(Domande):
(a) Nel brano sulla missione in Iraq, qual è il rapporto tra spese in aiuti e costi militari?
(b) Elenca tutti i soggetti che, secondo il brano, esistono per costruire scuole o fognature.

Conflitti

La confusione pericolosa della "missione di pace" in Iraq


Per chi non l’avesse già capito, la recente inchiesta de l’Espresso mette in chiaro come la missione in Iraq non sia una “missione di pace”
19 maggio 2006
Gianni Rufini (docente di aiuto umanitario all'Università di York, collabora da diversi anni con Lettera22)
Fonte: osservatorio Iraq
http://www.osservatorioiraq.it

Il rapporto di 1 a 100 tra spese in aiuti e costi militari è la prova evidente dell’inganno subito dal parlamento e dal popolo italiano. Non solo: ma perché mai i militari dovrebbero occuparsi di aiuti umanitari e per la ricostruzione?
Che senso ha affidare a truppe straniere, ambiguamente schierate all’interno di una forza occupante che ha illegalmente invaso un paese, il compito di costruire scuole o fognature? Per queste cose esistono le ONG, le Nazioni Unite, le imprese e, soprattutto, gli iracheni stessi.

(Voci del dataset):
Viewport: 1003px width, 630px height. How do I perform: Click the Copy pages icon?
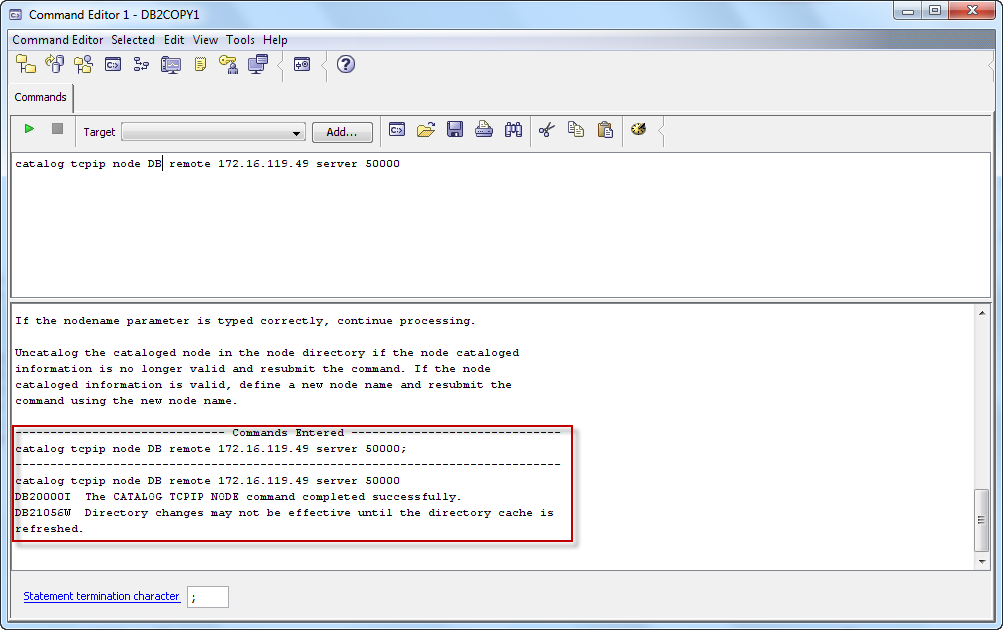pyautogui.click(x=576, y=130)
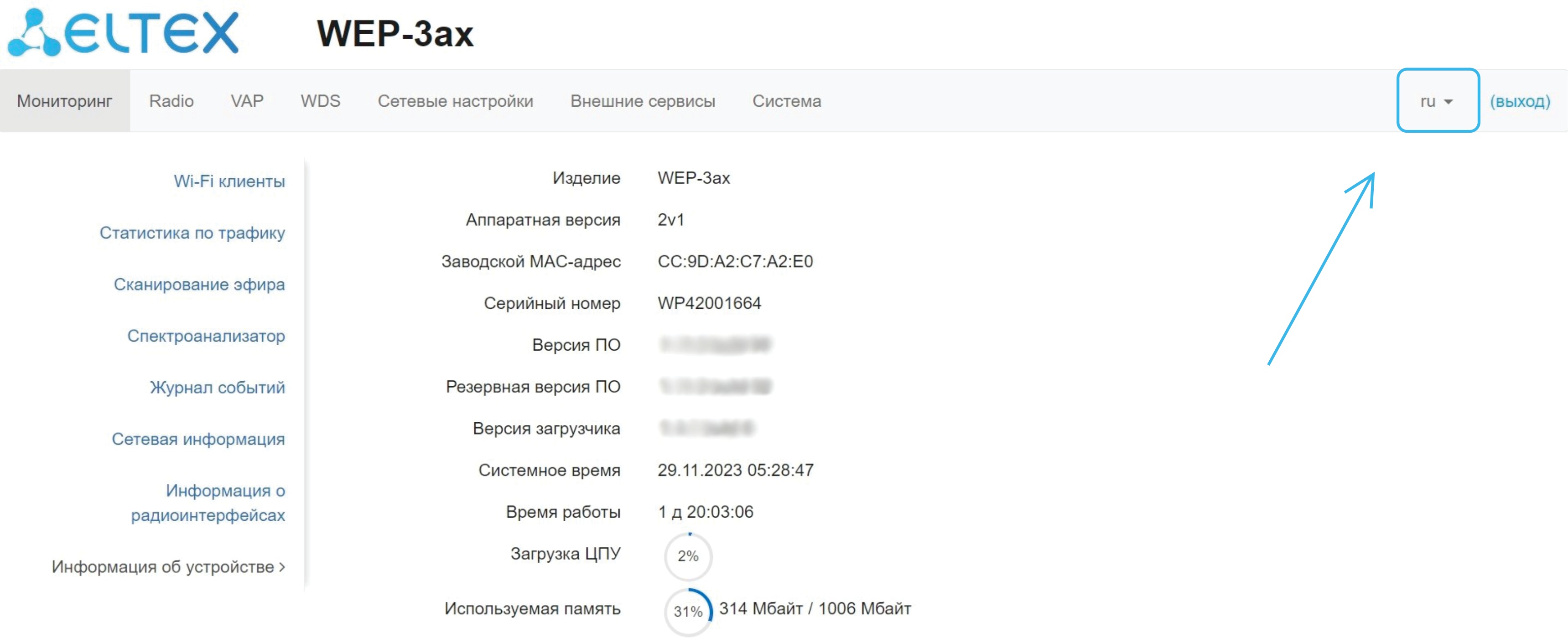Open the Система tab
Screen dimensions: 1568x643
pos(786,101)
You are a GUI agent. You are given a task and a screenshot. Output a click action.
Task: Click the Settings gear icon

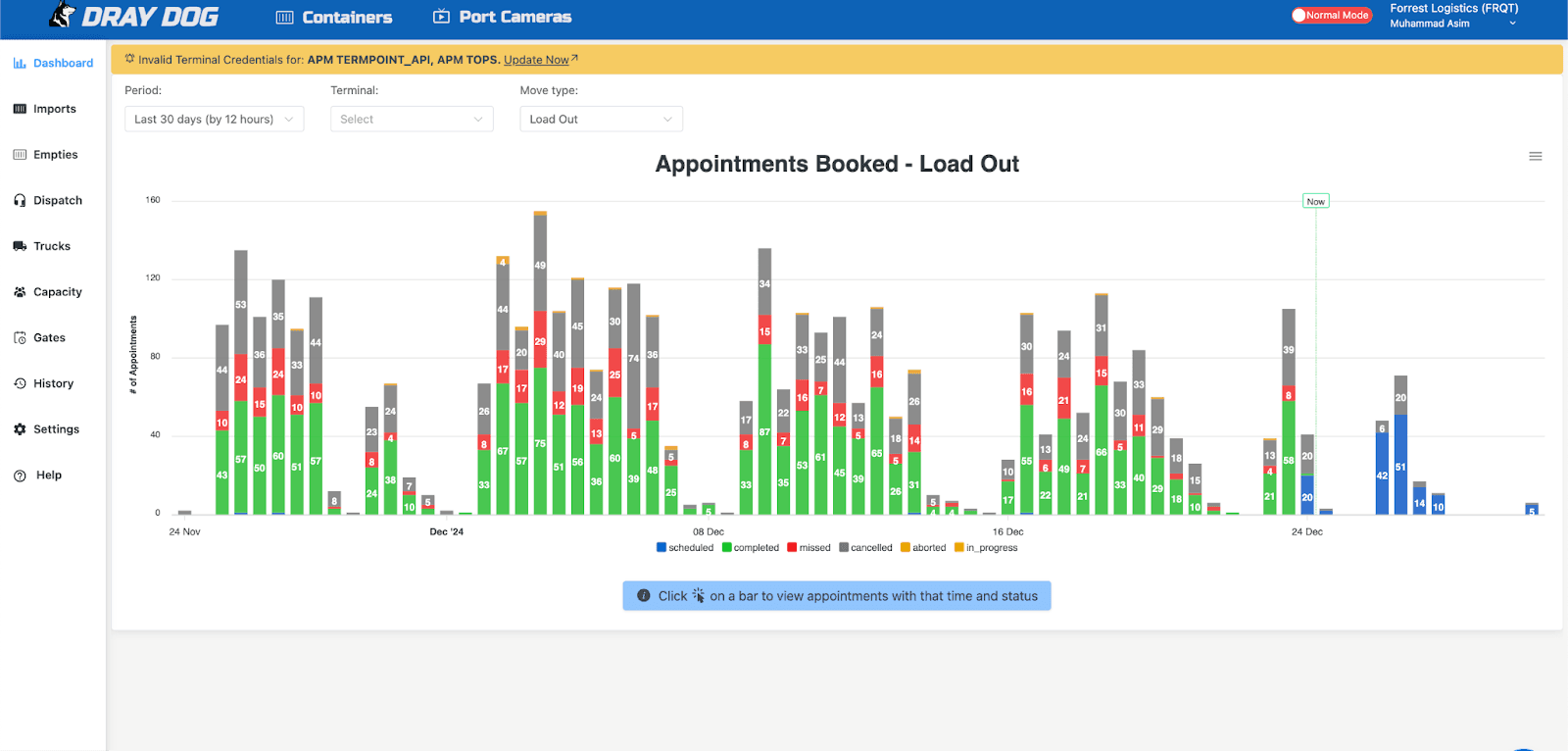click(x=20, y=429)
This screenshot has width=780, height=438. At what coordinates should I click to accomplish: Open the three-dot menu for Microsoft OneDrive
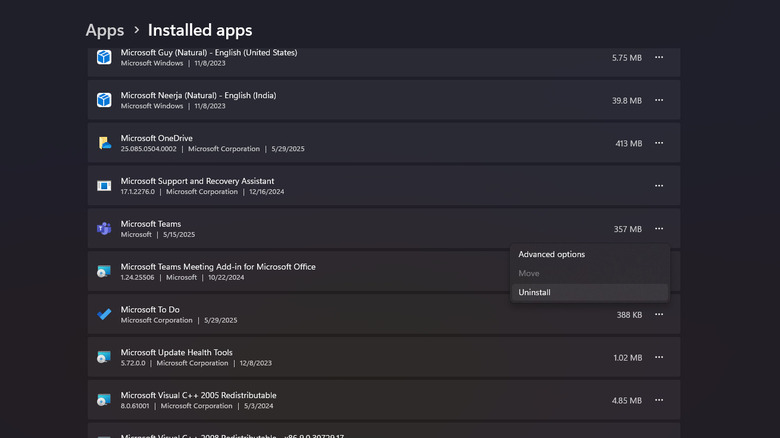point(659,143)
...
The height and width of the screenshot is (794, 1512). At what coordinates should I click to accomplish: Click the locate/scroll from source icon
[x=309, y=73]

(Risposte):
(a) 1 a 100.

(b) Le ONG, le Nazioni Unite, le imprese e gli iracheni stessi.